As far as my experience at Mythic, I'm not bitter. Sad, maybe. I don't necessarily regret the opportunity I had to get a leg up in an industry that I love, but I do regret that things didn't turn out as well as I'd hoped they would. I don't imagine that the game was perfect, but it's a tough market. It's either sink or swim.

Two years, four months, almost to the day. I was proud to be where I was, to work for Mythic and Electronic Arts, along with so many bright and shining folks. I never gave up on Mythic, either; I always looked towards a better day, when things would turn around. If it ever comes to pass now, I won't be there to see it from the inside. No, I'll be somewhere else, focusing my skill, dedication, and optimism on something else.


Anonymous said...

A lot of that sounds very familiar to me, though my run at WotC was shorter - 14 months to the day. I did move home, and went with full-time freelance writing. But I really can't recommend that road.

But while I may, in fact, still hold some bitterness I have never regretted moving my family and taking the dream job working on games.
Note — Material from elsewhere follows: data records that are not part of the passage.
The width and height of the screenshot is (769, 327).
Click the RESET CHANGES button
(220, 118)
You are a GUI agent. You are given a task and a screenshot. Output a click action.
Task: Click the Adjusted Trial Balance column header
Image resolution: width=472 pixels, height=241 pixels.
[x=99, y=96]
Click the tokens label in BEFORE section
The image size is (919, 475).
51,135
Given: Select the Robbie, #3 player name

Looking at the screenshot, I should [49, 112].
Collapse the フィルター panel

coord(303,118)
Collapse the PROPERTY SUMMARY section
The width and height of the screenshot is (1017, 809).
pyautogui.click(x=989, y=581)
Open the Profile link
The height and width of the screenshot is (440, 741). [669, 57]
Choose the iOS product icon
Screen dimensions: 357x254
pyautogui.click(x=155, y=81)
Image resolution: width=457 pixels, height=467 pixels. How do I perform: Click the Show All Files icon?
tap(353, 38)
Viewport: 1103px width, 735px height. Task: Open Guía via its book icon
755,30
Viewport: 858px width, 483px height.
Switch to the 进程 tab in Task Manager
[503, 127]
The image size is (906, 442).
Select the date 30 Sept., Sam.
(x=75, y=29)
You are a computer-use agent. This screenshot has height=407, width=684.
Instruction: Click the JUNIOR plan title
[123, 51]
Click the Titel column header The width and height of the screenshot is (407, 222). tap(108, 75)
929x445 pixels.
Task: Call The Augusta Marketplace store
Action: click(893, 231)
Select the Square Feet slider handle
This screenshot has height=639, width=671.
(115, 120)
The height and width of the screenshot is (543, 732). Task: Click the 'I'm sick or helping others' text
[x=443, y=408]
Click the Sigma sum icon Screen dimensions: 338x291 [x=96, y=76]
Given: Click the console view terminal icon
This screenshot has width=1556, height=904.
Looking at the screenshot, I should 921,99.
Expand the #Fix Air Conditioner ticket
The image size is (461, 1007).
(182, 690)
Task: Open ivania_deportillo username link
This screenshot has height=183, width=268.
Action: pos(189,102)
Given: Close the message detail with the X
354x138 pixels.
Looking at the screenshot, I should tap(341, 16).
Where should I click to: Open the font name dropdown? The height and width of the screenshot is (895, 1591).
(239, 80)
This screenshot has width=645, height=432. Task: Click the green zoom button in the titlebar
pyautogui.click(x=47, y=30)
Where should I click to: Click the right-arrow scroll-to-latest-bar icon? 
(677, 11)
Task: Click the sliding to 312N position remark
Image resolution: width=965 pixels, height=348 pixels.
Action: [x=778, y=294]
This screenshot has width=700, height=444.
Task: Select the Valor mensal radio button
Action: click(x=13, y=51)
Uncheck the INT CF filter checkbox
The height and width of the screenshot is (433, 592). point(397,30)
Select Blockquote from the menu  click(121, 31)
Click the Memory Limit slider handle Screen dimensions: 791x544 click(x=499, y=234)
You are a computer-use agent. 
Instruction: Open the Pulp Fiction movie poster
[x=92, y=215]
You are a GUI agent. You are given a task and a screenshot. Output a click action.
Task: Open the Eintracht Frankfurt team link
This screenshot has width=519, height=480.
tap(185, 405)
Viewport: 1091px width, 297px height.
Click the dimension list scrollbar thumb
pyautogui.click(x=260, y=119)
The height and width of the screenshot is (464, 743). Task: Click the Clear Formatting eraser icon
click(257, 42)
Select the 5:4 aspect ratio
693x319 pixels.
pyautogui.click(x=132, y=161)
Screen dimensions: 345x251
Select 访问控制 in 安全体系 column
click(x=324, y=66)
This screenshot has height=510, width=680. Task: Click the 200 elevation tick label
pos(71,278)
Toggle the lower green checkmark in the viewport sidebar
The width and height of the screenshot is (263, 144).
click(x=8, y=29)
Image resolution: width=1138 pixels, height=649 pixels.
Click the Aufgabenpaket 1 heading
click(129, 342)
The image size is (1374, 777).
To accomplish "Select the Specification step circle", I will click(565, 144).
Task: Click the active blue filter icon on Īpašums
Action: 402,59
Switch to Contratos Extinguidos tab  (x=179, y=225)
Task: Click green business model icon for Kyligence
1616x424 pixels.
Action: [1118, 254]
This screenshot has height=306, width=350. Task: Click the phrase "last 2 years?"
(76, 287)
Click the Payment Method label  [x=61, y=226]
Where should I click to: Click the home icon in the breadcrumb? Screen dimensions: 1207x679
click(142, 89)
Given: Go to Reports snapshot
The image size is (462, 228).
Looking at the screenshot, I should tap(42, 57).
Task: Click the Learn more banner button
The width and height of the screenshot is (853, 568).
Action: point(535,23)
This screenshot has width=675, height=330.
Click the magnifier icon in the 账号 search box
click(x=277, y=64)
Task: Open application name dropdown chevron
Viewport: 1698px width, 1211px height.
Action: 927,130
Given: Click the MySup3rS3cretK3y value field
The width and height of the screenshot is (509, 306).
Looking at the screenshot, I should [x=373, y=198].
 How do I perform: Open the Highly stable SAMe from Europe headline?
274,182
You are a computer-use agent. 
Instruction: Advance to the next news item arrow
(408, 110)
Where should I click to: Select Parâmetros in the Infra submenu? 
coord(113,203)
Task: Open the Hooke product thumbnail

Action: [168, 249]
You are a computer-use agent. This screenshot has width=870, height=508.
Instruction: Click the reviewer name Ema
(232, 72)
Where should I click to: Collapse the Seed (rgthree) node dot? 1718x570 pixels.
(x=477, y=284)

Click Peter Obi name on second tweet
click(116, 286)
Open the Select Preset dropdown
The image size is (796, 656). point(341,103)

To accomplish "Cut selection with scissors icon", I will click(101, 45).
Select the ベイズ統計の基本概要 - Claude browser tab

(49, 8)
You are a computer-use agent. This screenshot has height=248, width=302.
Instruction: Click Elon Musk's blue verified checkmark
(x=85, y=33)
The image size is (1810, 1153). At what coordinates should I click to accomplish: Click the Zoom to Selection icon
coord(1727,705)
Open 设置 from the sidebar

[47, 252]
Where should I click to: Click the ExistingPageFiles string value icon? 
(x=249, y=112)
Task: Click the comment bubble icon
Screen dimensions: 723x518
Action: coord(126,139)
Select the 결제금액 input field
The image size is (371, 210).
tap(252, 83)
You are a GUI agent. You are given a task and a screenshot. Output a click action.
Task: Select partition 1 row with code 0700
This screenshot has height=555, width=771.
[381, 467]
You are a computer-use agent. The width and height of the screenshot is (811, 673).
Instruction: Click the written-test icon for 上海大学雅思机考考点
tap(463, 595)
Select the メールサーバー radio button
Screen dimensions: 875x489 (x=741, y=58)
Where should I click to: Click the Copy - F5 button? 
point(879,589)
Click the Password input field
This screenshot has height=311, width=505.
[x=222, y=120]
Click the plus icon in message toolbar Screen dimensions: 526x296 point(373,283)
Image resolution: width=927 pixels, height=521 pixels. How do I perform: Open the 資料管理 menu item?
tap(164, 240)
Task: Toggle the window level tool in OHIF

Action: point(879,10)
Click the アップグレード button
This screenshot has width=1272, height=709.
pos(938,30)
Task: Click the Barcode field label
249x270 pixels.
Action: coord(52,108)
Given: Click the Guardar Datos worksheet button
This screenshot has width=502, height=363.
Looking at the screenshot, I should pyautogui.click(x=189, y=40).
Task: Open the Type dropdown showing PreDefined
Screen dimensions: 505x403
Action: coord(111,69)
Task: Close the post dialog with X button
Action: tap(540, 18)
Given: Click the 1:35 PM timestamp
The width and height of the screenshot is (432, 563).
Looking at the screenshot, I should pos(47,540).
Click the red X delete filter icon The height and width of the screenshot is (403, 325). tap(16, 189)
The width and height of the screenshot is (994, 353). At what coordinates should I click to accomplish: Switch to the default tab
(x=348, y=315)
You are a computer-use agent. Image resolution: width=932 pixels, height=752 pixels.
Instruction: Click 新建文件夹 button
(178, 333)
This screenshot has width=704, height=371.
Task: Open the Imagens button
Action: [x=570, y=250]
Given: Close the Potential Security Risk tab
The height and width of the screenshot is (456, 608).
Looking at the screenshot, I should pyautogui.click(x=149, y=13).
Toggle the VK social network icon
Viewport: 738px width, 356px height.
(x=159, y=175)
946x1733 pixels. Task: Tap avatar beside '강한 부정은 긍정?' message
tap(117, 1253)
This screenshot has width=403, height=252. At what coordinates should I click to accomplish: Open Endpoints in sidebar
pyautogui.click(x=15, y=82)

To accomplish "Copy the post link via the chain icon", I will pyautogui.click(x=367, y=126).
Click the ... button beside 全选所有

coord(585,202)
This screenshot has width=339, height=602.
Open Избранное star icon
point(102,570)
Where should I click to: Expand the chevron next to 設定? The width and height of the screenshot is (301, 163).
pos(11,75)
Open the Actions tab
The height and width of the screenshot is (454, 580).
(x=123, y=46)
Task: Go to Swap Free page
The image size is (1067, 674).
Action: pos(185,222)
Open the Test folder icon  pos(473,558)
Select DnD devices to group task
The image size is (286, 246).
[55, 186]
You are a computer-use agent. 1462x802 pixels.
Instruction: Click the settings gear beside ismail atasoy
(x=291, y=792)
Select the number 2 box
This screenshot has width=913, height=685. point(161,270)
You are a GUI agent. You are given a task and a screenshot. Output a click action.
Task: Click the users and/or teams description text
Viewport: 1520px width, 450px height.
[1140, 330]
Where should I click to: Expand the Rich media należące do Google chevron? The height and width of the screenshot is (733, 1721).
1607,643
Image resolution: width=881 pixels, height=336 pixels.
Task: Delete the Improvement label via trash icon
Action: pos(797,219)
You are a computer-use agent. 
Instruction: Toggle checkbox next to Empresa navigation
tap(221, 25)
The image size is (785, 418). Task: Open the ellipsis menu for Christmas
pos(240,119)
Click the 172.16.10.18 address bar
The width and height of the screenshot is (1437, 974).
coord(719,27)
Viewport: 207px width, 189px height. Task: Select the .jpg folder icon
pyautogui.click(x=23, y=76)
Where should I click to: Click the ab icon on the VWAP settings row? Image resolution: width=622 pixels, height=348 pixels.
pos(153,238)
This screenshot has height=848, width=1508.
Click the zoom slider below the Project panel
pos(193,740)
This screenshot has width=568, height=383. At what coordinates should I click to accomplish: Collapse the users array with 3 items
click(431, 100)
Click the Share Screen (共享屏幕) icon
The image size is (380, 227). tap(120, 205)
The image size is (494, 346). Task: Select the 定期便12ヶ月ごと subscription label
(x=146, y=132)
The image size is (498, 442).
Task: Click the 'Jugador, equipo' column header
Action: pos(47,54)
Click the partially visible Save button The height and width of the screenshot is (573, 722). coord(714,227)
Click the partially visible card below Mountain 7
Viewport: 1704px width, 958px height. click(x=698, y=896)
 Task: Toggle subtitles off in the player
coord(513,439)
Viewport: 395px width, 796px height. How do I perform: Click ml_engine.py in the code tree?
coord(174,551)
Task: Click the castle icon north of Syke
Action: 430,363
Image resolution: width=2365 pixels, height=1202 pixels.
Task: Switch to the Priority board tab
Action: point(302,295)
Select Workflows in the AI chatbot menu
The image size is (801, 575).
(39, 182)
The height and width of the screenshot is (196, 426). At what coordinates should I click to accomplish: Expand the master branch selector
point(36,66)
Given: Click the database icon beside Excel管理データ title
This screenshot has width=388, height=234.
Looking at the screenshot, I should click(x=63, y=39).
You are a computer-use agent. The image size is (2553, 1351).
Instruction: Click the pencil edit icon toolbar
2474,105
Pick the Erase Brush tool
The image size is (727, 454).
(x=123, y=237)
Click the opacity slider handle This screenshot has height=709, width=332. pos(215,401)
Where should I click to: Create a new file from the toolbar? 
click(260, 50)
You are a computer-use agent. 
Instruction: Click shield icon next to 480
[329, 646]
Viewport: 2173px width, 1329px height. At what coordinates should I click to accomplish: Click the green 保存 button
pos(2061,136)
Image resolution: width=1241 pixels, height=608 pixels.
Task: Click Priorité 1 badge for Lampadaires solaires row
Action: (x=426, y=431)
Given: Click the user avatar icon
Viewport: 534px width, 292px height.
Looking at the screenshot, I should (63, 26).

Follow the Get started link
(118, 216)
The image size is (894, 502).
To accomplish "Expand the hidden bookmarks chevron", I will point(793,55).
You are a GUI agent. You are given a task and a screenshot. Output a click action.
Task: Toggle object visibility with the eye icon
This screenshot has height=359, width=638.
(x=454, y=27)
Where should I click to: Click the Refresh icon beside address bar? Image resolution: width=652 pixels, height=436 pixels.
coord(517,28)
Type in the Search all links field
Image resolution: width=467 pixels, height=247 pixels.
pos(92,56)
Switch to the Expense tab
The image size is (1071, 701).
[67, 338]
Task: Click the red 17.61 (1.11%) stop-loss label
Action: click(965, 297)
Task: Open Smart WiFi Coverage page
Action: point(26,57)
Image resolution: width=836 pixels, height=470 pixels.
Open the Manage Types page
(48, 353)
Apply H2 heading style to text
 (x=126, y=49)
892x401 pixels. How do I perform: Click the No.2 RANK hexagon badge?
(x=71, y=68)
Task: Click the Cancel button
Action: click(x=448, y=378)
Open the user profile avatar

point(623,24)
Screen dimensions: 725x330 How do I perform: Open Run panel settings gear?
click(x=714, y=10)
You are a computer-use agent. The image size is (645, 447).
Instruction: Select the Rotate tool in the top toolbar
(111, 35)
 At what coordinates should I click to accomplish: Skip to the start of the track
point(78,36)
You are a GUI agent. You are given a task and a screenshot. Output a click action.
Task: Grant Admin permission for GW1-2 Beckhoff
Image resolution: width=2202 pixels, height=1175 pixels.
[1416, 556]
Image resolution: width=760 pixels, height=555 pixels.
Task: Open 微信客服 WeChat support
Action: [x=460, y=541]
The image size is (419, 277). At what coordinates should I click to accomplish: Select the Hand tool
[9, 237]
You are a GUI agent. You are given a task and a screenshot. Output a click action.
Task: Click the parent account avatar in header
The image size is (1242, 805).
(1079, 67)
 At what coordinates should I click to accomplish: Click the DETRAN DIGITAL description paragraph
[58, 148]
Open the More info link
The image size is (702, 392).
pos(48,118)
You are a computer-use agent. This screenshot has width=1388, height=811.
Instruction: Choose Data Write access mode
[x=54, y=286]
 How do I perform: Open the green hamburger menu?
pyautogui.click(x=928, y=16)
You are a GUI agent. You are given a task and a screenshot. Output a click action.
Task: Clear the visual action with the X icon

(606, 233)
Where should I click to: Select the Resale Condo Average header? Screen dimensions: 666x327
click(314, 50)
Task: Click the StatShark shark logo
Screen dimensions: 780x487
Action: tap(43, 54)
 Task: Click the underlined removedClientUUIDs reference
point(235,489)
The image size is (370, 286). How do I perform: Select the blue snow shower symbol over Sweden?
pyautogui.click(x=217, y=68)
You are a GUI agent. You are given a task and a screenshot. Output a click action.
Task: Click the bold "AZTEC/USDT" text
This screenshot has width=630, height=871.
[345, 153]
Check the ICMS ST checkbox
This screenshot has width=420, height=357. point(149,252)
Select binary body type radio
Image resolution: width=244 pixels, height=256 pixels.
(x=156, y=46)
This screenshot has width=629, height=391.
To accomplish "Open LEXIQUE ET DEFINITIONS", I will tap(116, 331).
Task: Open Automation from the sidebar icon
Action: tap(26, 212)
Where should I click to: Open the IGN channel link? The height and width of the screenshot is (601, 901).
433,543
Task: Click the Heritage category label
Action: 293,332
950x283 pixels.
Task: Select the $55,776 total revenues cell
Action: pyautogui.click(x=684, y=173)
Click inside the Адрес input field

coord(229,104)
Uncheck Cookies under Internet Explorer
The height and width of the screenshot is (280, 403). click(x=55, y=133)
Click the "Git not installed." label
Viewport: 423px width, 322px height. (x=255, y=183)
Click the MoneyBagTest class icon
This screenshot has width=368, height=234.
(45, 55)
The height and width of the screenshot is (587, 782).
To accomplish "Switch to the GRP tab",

I learned a lot, met a bunch of great people, and changed my perspective forever.

But getting laid off still sucks.

Bricriu Nemthenga said...

Damn, Gary.

I heard about the layoffs at EA on the news today shortly before I saw your post. Very sorry to read that they let you go.

On the other hand, I’ve little doubt that this setback will be a relatively short one for you — the crappy economy permitting — given your history of knowing what you want to do in life and finding a way to do it (the game articles, the rulebook writing, and now the video game thing).

If, for whatever reason, you do end up coming back to California, know that mi casa es su casa if you need somewhere to stay while you hunt for apartments, jobs, etc. (Granted, Palm Springs is not an ideal base of operations, but it’s there if you ever need it.)